● GIVEN INSTRUCTION
In the estate planning passage, render "Arizona Courts can only have jurisdiction over assets in Arizona." in Spanish.

● PROVIDED PASSAGE
------------------------------------------------

2. Improper Estate Plan -
a. There are many clients who have a Will that probably need a trust. There are also many clients that have a Trust and don’t probably need it. Start with a discussion as to the advantages of a Trust. If none of those interest the client, then a Will is sufficient. Here are some of the main advantages of a Trust:
i. Avoid Probate – As discussed above, probate avoidance alone may not be enough reason to set up a trust because there are ways to avoid probate without a trust. (Right of Survivorship, Payable on Death, Beneficiary Designations, etc.) However, if the client has real estate (time shares, oil leases, etc.) in other states, that is probably sufficient cause to have a trust. Otherwise, there will be multiple probates. Arizona Courts can only have jurisdiction over assets in Arizona.
ii. Provide two federal estate tax exemptions – for married couples with a net worth in excess of $5,000,000 a Trust is absolutely essential to guarantee the use of two federal exemptions. Remember, without proper planning, the exemption of the first decedent to die will be lost or wasted unless
the assets pass to a “Credit Shelter Trust”. (Review the Flowchart of an A/B Trust).
iii. Controlling beyond the Grave – there are many reasons why a client wants to implement some controls and restrictions on the inheritance passed to the children.
1. Minor children – implement a sub-trust that specifies the timing of certain powers. Typically, I like 3 “break points”, age 25, 30 and 35. Review the flowchart of a sub-Trust for the kids.
2. Handicapped Children – these kids will need a “Special Needs Trust” to make sure that the benefits they receive from the Trust do not disqualify them for any governmental assistance they are receiving.
3. Creditor protection – as discussed above, a Sub-Trust created by a parent for the benefit of his children cannot be penetrated by potential creditors. This is true even though the child has discretionary distribution powers as the Trustee to make distributions to himself.
iv. Providing for professional money management. Most children will need professional management of the assets that they inherit. If a child inherits several hundred thousand dollars or even several million dollars, it is difficult for them to go from a life style of paycheck to paycheck to a lifestyle of stocks, bonds, annuities, etc.

------------------------------------------------

[Entries on where items appear]
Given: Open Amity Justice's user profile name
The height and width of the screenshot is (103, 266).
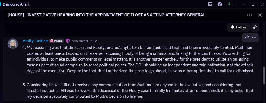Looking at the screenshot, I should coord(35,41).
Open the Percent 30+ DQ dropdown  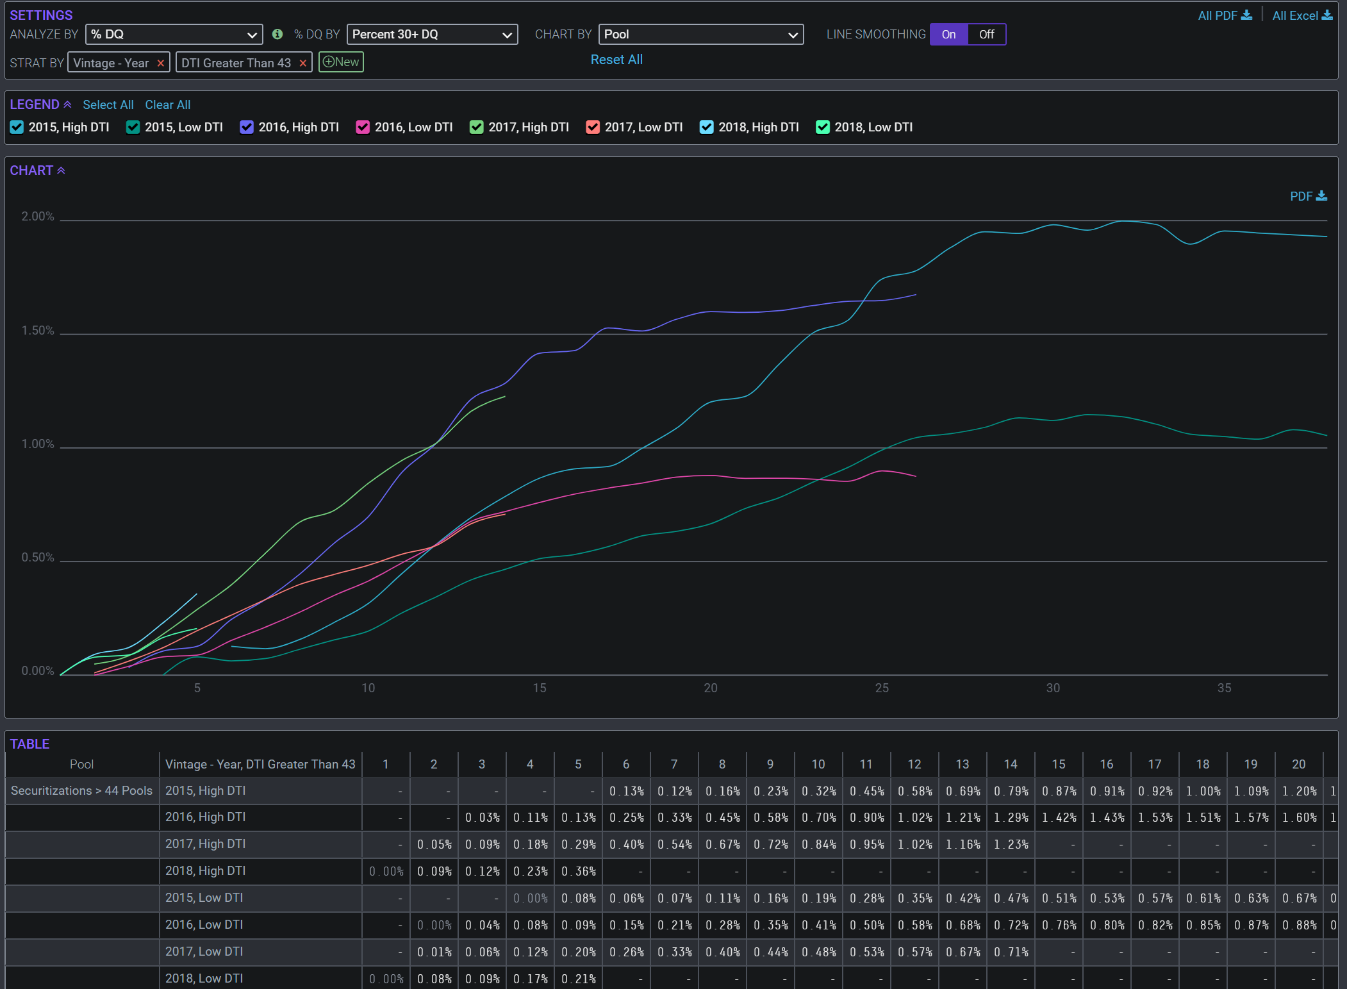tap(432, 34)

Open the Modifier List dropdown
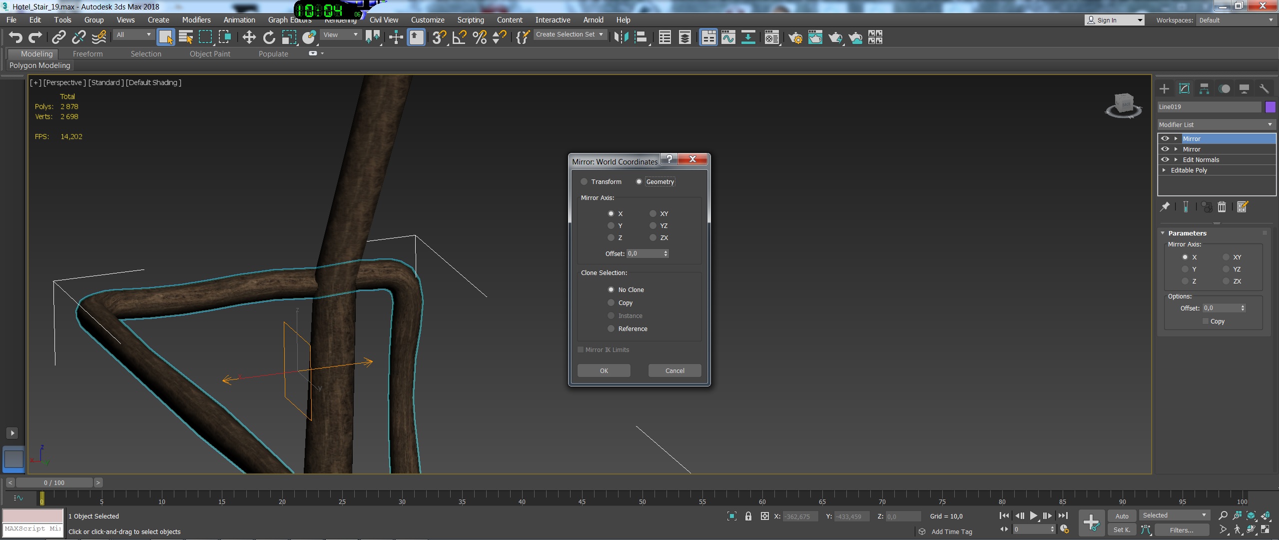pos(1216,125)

------------------------------------------------

● COMPLETED EXERCISE
Los tribunales de Arizona solo pueden tener jurisdicción sobre los bienes en Arizona.